Las historias son la medicina del alma. La única receta capaz de herir y curar al mismo tiempo. El compuesto universal indicado para erizar cada poro, cada vello. Pueden narrar la exasperante aventura de un burro que quería aprender a leer y, aún así, seguir siendo verdad. De la que os hará libres. El personaje más irreal se convierte, sin remedio, en el amor de nuestra vida: la idea, la inspiración, la vocación, la sustancia, el mito, la leyenda.
Todas las historias son importantes. Lo es la novela que hizo que una generación entera descubriera el dolor que había al otro lado del muro. Pero también lo es la clase del profesor de Historia, apasionado por transmitir los detalles de una sociedad revolucionada con la industria. Y la exposición de un jefe de ventas de una sucursal bancaria. Y la noticia del periódico que recoge la última actualización de los datos del paro. Y la forma en que el frutero explica, con todo lujo de detalles, cómo brillaba el sol cuando recogió los tomates. Y la columna semanal que entretela un enorme ‘fondo de almario’. Y el cuento que la madre emplea cada noche para hacer dormir a la pequeña Eva. Y, por supuesto, la forma en que entraste, la otra noche, a aquélla chica tan guapa del bar de la esquina.

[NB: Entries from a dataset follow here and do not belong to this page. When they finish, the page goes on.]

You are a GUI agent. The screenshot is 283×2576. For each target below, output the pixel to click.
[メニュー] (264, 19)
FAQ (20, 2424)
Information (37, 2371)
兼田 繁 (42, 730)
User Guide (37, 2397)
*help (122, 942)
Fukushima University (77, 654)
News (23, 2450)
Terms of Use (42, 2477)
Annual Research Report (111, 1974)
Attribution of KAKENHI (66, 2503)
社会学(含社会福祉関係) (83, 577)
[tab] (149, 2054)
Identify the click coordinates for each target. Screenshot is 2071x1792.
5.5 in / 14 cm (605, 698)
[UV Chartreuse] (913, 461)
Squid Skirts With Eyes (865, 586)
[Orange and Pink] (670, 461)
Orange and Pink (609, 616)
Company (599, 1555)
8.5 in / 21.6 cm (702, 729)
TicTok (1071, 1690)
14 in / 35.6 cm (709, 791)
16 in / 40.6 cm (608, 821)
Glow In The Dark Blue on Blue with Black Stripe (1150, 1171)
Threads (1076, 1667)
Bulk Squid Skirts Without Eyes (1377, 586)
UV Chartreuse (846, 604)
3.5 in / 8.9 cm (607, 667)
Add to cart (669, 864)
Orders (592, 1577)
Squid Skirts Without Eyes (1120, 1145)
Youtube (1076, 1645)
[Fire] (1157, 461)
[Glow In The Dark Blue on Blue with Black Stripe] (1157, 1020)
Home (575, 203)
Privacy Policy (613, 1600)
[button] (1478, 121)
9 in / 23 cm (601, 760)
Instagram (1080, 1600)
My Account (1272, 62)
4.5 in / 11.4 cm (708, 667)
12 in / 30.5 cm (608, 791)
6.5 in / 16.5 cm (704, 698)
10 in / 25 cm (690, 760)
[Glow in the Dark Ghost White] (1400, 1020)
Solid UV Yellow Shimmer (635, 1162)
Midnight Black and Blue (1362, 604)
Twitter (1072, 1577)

¿Se han dado cuenta? El primer bisonte empezó a decidir quiénes íbamos a ser. Las historias, en cualquier formato que puedan imaginar, dictan nuestra existencia. Una historia es una vida plena: presentación, nudo y desenlace. Con la tremenda y poderosísima diferencia de que, si se hace con maestría, pueden esquivar la muerte y hacerse eternas. Son la fuente del maná, el cáliz de la inmortalidad.
En realidad no sé si todo esto es verdad. Sólo sé que he vuelto a reír y a llorar cuando Pearl Jam conquista los títulos de crédito de ‘Big Fish’. Menuda historia.